Na sua primeira intervenção no Parlamento, Passos Coelho anunciou que vai ser adoptada,
“com carácter extraordinário”, a aplicação de uma contribuição especial sobre todos
os rendimentos no IRS das famílias portuguesas.
O primeiro-ministro anunciou assim a “adopção, de carácter extraordinário, de uma
contribuição especial que incidirá sobre todos os rendimentos que estão englobados
no IRS, abrangendo todos os tipos de rendimentos”.
Passos revelou que o detalhe técnico desta medida será apresentado nas próximas
duas semanas, mas ainda assim revelou que o valor desta contribuição extraordinária
será “equivalente a 50% do subsídio de Natal, acima do salário mínimo nacional”.
Desta forma, só os portugueses que ganham o salário mínimo vão escapar a este
imposto. Para os restantes, metade do subsídio de Natal que excede o salário mínimo
vai para os cofres do Estado através deste imposto extraordinário.
Esclareceu ainda que esta contribuição extraordinária será aplicada “apenas em 2011”
e é justificado pelo facto de “o Estado das contas públicas” obrigar a “pedir mais
sacrifícios aos portugueses”. “Não nos deixa alternativas”, assegurou Passos Coelho,
garantindo que “não permitirei que os sacrifícios sejam distribuídos de forma injusta
e desigual”.
Antes de anunciar a introdução da contribuição extraordinária, Passos Coelho revelou
que “hoje chegou o momento para atacar” os problemas e temos que ter “capacidade
de antecipação”, recordando os dados ontem revelados pelo INE, que mostram que o
défice do primeiro trimestre atingiu 7,7% do PIB.

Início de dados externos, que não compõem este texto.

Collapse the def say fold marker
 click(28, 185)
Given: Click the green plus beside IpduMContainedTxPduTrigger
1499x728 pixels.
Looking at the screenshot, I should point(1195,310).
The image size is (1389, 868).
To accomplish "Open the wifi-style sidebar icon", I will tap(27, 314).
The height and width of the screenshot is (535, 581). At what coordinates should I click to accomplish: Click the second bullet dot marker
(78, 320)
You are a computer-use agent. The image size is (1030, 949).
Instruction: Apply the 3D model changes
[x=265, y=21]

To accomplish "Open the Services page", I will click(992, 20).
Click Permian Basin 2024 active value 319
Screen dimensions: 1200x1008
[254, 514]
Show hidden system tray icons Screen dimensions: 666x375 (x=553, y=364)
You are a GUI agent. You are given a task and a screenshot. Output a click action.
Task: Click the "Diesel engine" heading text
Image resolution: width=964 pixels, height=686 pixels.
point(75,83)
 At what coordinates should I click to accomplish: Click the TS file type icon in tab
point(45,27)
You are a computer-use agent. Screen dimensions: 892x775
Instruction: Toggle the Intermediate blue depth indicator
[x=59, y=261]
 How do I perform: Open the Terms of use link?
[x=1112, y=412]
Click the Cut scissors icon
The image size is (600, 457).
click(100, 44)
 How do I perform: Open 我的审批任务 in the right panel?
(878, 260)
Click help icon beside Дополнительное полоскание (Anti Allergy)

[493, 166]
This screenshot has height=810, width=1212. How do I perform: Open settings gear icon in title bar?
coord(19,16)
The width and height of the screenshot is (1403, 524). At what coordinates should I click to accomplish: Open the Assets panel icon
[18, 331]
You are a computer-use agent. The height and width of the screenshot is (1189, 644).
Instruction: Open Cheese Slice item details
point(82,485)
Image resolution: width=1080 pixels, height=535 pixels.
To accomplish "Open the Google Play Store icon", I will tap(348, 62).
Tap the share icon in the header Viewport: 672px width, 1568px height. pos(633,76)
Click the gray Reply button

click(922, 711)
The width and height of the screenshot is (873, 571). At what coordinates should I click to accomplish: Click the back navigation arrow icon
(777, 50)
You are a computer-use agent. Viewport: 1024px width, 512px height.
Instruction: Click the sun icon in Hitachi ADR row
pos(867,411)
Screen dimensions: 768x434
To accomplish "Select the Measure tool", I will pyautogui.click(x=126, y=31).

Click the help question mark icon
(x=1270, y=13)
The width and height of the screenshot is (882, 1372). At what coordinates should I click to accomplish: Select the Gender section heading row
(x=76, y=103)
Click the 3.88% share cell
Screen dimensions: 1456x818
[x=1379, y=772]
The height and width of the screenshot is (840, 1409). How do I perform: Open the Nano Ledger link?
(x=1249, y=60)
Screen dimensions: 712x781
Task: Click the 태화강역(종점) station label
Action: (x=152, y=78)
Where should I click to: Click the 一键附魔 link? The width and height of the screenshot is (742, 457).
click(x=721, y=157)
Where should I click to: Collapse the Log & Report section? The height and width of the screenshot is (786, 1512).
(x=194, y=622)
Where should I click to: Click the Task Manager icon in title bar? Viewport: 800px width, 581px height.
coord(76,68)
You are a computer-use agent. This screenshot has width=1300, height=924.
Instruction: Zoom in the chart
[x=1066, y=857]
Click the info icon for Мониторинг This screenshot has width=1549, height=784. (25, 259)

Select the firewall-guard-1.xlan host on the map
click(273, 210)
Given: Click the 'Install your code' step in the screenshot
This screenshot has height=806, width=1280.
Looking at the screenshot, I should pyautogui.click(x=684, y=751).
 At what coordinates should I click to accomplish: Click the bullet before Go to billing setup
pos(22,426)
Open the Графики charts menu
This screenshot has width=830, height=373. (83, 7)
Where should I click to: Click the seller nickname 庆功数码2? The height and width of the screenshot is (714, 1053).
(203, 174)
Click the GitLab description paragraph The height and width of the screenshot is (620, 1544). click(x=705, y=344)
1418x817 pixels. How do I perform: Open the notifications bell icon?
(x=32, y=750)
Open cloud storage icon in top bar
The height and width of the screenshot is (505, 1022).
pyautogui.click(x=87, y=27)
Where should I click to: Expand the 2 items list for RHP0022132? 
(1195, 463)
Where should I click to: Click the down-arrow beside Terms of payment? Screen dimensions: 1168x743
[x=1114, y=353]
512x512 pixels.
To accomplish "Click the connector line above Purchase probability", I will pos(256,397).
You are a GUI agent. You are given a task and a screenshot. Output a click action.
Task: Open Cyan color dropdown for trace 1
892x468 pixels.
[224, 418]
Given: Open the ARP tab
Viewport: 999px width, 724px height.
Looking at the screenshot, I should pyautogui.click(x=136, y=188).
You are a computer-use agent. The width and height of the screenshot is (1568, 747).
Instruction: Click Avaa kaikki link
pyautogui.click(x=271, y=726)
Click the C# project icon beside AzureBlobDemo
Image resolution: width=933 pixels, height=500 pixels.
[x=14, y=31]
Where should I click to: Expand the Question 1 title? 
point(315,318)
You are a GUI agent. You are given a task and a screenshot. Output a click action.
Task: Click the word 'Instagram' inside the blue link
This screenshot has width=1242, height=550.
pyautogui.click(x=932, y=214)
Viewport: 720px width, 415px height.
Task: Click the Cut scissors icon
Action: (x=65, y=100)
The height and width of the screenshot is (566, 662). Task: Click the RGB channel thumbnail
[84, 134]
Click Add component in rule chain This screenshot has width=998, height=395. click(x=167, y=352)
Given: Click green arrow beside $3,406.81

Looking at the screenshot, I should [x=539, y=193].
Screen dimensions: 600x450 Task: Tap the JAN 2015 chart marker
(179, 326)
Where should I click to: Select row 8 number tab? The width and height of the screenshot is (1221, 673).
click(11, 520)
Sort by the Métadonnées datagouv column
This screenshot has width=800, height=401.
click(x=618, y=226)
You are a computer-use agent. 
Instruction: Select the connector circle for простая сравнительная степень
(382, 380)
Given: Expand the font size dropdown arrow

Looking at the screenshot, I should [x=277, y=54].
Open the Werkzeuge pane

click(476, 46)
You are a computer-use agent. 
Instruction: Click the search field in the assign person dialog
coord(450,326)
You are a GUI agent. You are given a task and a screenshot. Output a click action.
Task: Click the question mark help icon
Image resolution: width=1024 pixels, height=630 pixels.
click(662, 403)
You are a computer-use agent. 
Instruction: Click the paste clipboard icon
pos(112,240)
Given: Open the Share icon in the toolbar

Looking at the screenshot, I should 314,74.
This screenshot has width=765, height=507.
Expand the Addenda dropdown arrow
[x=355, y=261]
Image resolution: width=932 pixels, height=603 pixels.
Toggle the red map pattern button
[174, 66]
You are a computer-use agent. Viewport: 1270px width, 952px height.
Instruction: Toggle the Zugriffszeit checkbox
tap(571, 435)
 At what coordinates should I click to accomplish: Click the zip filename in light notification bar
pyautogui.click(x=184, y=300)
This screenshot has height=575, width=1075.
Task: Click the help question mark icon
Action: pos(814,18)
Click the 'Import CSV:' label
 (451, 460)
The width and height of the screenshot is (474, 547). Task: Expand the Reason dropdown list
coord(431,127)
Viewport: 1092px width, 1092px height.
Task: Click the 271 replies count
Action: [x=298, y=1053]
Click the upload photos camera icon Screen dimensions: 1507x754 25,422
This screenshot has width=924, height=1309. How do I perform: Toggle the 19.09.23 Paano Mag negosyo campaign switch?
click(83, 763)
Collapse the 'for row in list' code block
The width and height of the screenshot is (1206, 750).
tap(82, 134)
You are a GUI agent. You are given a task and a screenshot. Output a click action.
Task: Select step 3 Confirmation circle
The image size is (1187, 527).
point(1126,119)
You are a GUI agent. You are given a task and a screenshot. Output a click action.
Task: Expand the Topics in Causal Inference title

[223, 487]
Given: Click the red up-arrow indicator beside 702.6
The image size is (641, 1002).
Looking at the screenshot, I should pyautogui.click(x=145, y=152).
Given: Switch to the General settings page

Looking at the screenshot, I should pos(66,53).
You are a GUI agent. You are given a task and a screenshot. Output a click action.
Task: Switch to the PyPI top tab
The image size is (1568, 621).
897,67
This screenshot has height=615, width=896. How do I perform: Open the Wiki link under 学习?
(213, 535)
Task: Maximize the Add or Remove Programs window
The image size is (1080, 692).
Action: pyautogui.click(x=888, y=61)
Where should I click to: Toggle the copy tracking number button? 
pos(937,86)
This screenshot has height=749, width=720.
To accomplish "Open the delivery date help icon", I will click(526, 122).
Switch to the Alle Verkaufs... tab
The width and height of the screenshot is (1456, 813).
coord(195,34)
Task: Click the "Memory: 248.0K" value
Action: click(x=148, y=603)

Temos de “poupar o país a um desastre” e tal só será possível com a “antecipação
e prevenção para inverter o ciclo e restaurar a confiança na economia”.
Programa de privatizações no terceiro trimestre
Além do anúncio deste imposto extraordinário, noticiado ontem pelo Negócios, Passos
Coelho revelou que “anteciparemos já para o terceiro trimestre medidas estruturais
previstas no programa de ajustamento para concorrência” e “abriremos a nossa economia
a estímulos do interior”.
O primeiro-ministro destacou a “reestruturação do sector empresarial do Estado,
a reforma do modelo regulatório e o programa de privatizações”.
Passos Coelho prometeu ainda um “controlo rigoroso das contas”, através da adopção
de um “processo rigoroso de monitorização”, que “implicará o esforço de todo o governo,
e não só do ministro das Finanças, para corrigir desvios sob metas globais e ministeriais”.
“Não haverá redução consistente da despesa sem uma abordagem sistémica e responsabilizadora.
Não deixo as notícias desagradáveis para outros nem os disfarçarei com linguagem.
Não permitirei que estes sacrifícios sejam distribuídos de forma injusta e desigual”,
reforçou.
“Chegou o momento de pensar a reforma do sistema educativo” evitando que se volte
a repetir os erros do passado, disse Passos Coelho, revelando que “com este programa
o Governo reafirma o propósito de contribuir para que a economia desenvolva um sistema
financeiro sólido” Passos Coelho revelou que o Governo tem o "firme propósito de
reformar a arquitectura e os procedimentos da justiça"
“Com vista a corrigi-los o Governo propõe a gestão em função de objectivos. Avaliando
com regularidade o seu grau de execução” e a criação de “bolsa de juízes para uma
acção rápida para atrasos crónicos”.